The rootkit is unique given the techniques it uses

Jul 18, 2006 12:44 GMT  ·  By

Security companies have issued a warning concerning the discovery of a new type of malware in the wild. Symantec refers to it as Backdoor.Rustock.A, and F-Secure has dubbed it Mailbot.AZ is a new breed of rootkit featuring advance detection and dodging techniques that make it virtually invisible to rotkit detectors.

"The rootkit is unique given the techniques it uses," stated analyst Symantec's Elia Florio. "It can be considered the first-born of the next generation of rootkits." Backdoor.Rustock.A mixture of stealth techniques renders it invisible on a compromised machine. It was tested on Windows 2000, Windows 95, Windows 98, Windows Me, Windows NT, Windows Server 2003, Windows XP and all these proved to be vulnerable. Moreover it seems that the rootkit has also compromised the recently launched beta version of Windows Vista, and is in this sense designed for the next generation of Windows OS.

The malware was tracked as been generated in Russia, and Symantec has warned that future versions will follow as it has already logged one variant, the Backdoor.Rustock.B rootkit.

After compromising a computer, the rootkit performs an impressive list of actions. It creates hidden alternate data streams "%Windir%System32:lzx32.sys"; it creates a hidden device service with "Win23 lzx files loader" device name and "%Windir%System32:lzx32.sys" image path and it creates a registry subkey that it associates to the hidden device service.
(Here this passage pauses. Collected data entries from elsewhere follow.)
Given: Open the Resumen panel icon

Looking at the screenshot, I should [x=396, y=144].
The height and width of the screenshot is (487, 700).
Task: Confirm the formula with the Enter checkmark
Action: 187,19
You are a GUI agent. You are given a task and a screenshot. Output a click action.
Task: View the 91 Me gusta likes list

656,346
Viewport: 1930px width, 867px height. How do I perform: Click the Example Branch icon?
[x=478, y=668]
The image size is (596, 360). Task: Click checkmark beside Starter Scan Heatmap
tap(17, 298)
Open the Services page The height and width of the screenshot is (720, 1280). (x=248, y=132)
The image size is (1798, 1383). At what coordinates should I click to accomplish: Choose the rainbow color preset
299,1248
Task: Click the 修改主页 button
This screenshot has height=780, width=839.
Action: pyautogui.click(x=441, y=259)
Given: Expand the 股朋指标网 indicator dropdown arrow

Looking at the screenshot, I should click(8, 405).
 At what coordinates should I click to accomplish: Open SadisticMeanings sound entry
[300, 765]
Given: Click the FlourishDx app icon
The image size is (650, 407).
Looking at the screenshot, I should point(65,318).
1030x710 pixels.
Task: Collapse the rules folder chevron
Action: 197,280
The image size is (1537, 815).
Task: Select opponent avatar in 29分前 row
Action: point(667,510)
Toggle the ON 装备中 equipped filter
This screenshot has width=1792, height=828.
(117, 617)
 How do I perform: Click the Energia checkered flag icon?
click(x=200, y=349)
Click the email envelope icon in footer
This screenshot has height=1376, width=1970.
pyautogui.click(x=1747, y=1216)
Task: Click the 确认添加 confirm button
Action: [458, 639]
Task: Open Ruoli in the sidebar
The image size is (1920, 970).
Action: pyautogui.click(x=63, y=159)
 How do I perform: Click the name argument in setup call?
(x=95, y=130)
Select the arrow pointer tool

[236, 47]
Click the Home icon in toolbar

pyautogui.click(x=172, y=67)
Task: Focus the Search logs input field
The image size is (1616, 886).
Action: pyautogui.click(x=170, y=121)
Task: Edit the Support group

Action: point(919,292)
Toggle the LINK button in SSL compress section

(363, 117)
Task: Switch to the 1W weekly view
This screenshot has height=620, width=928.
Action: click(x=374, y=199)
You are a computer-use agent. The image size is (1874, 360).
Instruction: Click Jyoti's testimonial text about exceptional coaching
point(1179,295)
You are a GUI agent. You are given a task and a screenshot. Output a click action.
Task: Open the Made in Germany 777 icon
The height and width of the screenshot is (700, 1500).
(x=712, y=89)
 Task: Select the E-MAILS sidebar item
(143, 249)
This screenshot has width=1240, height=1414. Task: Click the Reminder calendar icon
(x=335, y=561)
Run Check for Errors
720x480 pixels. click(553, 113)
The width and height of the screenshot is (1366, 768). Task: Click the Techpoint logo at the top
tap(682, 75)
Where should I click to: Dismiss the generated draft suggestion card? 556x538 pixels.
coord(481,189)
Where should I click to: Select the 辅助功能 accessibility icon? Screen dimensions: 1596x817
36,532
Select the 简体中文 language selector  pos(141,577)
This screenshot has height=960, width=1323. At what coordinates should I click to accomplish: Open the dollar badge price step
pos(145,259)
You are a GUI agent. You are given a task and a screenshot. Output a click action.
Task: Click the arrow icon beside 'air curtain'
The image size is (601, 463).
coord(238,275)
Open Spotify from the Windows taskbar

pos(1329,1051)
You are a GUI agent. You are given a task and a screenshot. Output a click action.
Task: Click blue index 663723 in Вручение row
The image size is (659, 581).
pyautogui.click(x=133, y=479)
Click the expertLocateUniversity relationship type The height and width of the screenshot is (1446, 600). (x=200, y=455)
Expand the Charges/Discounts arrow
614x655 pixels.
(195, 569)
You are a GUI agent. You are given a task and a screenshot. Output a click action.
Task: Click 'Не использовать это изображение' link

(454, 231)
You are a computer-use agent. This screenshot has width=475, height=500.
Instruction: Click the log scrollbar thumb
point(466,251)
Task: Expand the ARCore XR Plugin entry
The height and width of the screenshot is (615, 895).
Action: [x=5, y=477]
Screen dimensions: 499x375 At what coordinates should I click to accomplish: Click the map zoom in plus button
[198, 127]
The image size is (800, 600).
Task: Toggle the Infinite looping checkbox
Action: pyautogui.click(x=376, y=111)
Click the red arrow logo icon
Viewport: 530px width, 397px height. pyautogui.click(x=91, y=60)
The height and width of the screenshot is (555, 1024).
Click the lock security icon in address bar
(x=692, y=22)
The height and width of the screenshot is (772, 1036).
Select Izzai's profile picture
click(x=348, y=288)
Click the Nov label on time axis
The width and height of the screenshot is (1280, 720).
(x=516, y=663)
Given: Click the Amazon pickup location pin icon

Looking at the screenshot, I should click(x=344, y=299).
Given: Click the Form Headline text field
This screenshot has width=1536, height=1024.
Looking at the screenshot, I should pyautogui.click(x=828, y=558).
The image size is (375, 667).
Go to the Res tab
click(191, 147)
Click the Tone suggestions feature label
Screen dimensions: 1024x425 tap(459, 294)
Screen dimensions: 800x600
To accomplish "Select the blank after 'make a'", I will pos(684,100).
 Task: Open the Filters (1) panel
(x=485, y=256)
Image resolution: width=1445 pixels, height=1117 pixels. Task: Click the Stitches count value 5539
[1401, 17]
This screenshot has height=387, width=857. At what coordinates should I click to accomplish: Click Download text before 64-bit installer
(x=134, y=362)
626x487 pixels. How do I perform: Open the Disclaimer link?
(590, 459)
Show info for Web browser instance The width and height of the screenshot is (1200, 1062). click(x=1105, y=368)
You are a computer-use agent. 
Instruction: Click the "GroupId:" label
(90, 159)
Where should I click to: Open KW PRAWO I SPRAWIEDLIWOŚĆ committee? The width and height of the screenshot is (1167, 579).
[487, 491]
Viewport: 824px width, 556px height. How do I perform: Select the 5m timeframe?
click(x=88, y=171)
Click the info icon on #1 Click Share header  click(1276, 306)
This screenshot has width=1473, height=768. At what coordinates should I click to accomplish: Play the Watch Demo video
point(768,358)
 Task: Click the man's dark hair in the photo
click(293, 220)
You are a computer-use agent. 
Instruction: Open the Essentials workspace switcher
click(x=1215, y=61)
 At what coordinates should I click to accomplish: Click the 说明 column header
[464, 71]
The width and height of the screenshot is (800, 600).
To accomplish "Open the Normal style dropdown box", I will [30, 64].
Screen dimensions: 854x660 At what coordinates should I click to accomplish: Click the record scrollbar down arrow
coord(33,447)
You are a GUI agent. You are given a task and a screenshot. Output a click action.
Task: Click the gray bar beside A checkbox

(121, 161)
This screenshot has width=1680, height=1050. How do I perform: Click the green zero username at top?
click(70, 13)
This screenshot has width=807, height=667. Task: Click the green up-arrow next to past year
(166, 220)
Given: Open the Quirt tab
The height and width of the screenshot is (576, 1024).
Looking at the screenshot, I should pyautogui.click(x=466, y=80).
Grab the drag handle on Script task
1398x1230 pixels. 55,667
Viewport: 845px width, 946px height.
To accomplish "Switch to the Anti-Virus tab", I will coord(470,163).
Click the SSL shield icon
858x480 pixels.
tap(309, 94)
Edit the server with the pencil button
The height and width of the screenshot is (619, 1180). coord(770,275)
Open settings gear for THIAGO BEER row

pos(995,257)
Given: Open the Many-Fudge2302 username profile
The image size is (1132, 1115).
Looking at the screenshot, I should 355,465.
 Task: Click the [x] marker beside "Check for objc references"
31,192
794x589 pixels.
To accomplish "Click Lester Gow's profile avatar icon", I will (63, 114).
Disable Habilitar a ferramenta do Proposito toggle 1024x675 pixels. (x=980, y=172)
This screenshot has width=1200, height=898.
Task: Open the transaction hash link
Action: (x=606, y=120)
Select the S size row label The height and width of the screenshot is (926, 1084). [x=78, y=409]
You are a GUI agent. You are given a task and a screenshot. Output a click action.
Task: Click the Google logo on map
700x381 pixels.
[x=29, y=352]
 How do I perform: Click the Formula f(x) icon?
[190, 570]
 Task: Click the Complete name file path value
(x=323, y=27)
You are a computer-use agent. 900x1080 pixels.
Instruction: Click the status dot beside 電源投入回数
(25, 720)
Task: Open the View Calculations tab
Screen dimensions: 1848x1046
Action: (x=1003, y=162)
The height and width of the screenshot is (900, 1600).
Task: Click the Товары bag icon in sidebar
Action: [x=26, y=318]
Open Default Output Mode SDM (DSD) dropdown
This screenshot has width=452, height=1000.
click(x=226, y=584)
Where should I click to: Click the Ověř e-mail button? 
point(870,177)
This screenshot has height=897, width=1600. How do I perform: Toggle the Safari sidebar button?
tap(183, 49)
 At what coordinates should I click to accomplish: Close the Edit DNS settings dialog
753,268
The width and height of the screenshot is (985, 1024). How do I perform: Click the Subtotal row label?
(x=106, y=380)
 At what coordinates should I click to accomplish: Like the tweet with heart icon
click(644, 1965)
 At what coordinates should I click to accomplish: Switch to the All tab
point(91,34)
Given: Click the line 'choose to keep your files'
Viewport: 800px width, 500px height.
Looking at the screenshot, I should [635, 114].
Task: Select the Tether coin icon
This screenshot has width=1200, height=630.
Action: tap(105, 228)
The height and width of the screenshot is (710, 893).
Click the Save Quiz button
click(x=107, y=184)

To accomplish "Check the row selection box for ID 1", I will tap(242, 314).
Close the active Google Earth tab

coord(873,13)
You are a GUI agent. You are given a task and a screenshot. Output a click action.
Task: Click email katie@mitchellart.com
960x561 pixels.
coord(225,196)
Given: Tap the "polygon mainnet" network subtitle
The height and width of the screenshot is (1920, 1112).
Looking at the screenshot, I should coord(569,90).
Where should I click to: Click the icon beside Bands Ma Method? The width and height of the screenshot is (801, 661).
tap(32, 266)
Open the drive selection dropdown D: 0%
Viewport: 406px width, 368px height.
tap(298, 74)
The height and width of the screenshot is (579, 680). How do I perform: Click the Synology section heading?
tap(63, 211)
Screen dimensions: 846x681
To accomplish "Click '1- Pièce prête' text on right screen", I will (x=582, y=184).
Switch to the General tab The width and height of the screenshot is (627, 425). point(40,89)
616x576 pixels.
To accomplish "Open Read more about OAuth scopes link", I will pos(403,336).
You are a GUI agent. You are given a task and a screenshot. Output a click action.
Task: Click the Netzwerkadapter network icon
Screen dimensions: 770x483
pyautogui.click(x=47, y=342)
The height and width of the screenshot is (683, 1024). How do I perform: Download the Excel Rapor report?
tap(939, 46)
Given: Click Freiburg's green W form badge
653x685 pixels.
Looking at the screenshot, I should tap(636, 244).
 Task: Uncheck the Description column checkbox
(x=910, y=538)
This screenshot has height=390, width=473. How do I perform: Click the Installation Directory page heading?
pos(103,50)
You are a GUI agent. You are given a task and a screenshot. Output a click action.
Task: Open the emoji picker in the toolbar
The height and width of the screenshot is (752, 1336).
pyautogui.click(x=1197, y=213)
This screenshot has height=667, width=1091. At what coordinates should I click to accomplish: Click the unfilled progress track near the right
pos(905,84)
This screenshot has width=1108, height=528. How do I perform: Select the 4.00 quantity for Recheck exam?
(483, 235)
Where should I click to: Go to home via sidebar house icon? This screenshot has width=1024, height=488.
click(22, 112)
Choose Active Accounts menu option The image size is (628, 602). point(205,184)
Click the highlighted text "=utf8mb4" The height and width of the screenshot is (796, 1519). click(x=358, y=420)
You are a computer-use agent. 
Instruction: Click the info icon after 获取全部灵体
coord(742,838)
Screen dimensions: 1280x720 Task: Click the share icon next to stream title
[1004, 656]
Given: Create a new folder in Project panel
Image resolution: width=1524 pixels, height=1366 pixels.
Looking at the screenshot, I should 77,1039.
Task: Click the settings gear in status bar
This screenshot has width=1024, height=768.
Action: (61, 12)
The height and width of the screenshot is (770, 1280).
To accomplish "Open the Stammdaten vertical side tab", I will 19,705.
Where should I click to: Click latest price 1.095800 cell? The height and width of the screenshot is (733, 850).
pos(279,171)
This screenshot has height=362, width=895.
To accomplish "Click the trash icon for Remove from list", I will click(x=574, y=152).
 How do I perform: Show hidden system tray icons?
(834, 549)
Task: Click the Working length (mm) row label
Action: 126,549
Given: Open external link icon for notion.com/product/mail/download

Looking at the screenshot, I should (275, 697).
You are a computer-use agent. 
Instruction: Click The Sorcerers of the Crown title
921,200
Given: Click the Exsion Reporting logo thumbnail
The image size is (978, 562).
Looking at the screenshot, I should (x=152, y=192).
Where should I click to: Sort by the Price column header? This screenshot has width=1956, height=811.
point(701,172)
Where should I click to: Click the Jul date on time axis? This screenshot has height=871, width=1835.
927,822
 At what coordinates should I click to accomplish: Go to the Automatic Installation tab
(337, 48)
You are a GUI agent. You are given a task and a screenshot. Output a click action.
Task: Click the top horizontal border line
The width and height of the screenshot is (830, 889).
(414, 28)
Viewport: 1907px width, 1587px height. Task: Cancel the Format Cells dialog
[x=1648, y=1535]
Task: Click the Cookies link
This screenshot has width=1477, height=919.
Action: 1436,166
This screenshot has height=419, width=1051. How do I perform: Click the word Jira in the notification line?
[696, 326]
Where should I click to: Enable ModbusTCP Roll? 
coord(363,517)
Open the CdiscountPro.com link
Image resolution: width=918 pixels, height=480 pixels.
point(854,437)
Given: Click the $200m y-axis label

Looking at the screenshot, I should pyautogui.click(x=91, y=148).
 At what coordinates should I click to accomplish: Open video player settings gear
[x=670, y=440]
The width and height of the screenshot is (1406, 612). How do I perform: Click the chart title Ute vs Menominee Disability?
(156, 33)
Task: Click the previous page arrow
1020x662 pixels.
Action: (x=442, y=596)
"Uses advanced Rootkit techniques to hide the registry subkeys it creates and to prevent access to the alternate data streams file. It hooks MSR_SYSENTER code and patches several area of Windows Kernel to change the functioning of the following APIs: ZwOpenKey, ZwEnumerateKey, ZwQueryKey, ZwCreateKey, ZwSaveKey, ZwDeviceIoControlFile, ZwQuerySystemInformation, ZwInitializeRegistry. Scans Windows Kernel image in memory for the following string and replaces it with a malicious code that executes the Rootkit functions: FATAL_UNHANDLED_HARD_ERROR," describes Symnatec.

It also identifies rootkit scanners and disguises itself to avoid detection, it bypasses firewall through altering the system modules used for network communications and may act as a covert proxy on the infected machine.